While he alleges rating inconsistencies across guidebooks and methods of evaluating teaching quality (though one might counterallege that neither hypothesis could survive empirical scrutiny), Sowell encourages parents, during campus visits while their children are off in the dorms being poisoned by bad food or exposed to sexual deviants and drug users, to strike up conversations with local waitresses, department store cashiers, and gas station attendants to get the real inside information on the school. This is a source of insight somehow completely overlooked by all previous writers of college guidebooks.
And although Sowell belongs to a discipline that believes that information, like all other goods and services, is a scarce resource, and thus one should make rational decisions based on less-than-perfect knowledge, he advises students and their parents in their copious spare time to buy subscriptions to local newspapers, consult city and county data books for socioeconomic breakdowns of the population, check climate atlases for precise rainfall and snowfall figures, purchase catalogues and guide books, and spend at least two days on each campus visit.
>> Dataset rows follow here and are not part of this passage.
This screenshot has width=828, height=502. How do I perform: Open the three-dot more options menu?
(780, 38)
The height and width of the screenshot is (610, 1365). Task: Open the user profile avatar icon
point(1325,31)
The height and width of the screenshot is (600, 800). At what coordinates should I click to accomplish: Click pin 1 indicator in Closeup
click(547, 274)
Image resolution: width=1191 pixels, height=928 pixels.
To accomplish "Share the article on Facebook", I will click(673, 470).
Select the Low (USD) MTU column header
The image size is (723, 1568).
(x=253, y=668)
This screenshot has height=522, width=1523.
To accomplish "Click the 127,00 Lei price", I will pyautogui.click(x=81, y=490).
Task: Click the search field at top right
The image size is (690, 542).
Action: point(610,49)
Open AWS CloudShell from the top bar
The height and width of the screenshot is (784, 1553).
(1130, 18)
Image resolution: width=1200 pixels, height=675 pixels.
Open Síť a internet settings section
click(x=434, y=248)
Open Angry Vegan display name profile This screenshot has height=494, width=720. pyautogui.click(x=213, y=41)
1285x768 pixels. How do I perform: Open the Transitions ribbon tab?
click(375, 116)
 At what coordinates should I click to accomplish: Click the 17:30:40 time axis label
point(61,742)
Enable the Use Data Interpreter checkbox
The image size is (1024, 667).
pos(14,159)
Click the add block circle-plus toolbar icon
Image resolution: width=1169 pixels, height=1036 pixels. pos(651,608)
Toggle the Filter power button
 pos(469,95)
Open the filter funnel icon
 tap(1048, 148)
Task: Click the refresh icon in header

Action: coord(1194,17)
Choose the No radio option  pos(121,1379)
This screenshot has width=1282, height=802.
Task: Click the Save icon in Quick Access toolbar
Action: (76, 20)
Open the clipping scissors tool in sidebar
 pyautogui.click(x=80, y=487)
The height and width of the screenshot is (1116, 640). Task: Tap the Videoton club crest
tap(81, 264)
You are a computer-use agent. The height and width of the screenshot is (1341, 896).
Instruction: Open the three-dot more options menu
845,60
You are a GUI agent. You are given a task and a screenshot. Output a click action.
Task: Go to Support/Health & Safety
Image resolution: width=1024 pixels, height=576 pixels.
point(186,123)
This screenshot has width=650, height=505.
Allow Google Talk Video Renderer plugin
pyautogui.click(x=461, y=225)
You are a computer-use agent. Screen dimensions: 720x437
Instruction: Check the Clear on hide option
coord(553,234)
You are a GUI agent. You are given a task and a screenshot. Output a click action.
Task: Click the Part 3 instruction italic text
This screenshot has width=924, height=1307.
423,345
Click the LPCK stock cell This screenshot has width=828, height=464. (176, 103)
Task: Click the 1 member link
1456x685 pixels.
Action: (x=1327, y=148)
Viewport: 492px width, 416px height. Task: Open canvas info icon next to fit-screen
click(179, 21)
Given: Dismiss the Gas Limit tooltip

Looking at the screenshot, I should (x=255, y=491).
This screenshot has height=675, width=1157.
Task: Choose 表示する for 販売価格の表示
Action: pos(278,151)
In addition, he assumes that while most Americans cannot remember the names of their own congressmen, they are capable of looking at a syllabus and knowing instantaneously that Zinn writes "crude propaganda," but Genovese is a Marxist with ethical standards, or that Tribe, Dworkin, and Posner are legal scholars of particular political persuasions (rather than three astronauts or linebackers for the New York Giants?).
The concluding section, chapters 8–12, initially reverts back to and expands on the material in the first four chapters—tests, published guides, college brochures—but quickly lapses into a continuation of now-familiar gripes: graffiti, stereos, inaccessible big-name professors, propaganda and syllabi, the admissions "game"—all punctuated with adjectives such as "ludicrous" and "pathetic."
Overall, Sowell's material is subjective and arbitrary; he is rarely helpful or thoughtful; and his implicit hypotheses would likely fail most empirical investigations. Despite some inconsistencies noted by Sowell across popular guides to colleges, for instance, the consistencies far outweigh the discrepancies; good students avoid Mickey Mouse courses, and the campus grapevine is a very efficient provider of information; and by and large college admissions directors and advisers are knowledgeable, professional, and concerned about the welfare of students and families, rather than being the academy's equivalent of used car salesmen.
One should applaud Sowell's emphasis on bringing parents into these conversations, his stress on the value of a good liberal arts education, and the candor with which he takes on some current social and political practices or mores on campus that leave even many insiders privately queasy. He also offers solid advice and information on testing, the complexities of admissions, financial aid and meeting the costs of college, and personal factors that one might want to consider in narrowing the field.
His digressions, however, are more than mere distractions; they represent convenient vehicles for diatribes and outlets for his personal dissatisfactions and tastes. He is so overwhelmingly negative and critical (without the offering many prescriptions for change) that parents who read the book might prefer that their children avoid college altogether. If Sowell submitted anything like Choosing, in terms of tone and assertions, to a professional journal, it would be summarily and resoundingly dismissed. But this is far too good a jockey, and too important a horse, not to hope that he'll get into shape for another run for the roses.
Allen R. Sanderson, an economist, is associate provost at the University of Chicago. He has two children in college.